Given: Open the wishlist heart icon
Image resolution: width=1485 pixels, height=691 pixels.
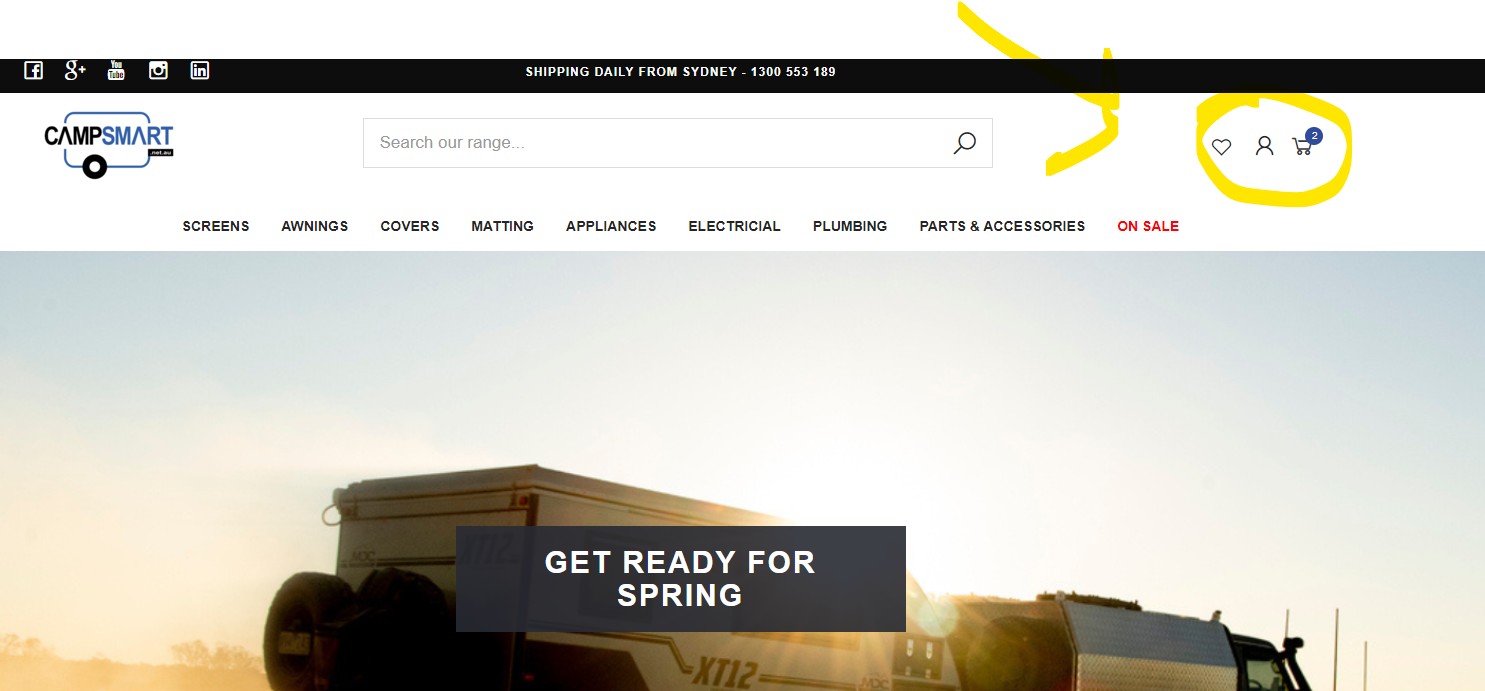Looking at the screenshot, I should 1221,147.
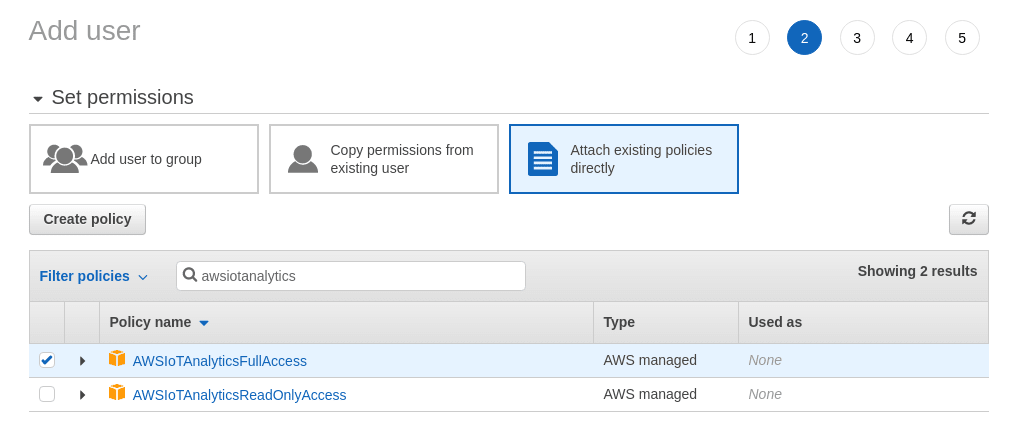Open the AWSIoTAnalyticsFullAccess policy link

click(220, 361)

§ §

Set down the material once more, exactly, with the pictures omitted.

Given: Open the wishlist heart icon
Image resolution: width=1485 pixels, height=691 pixels.
Looking at the screenshot, I should 1221,147.
Open the AWSIoTAnalyticsFullAccess policy link

click(220, 361)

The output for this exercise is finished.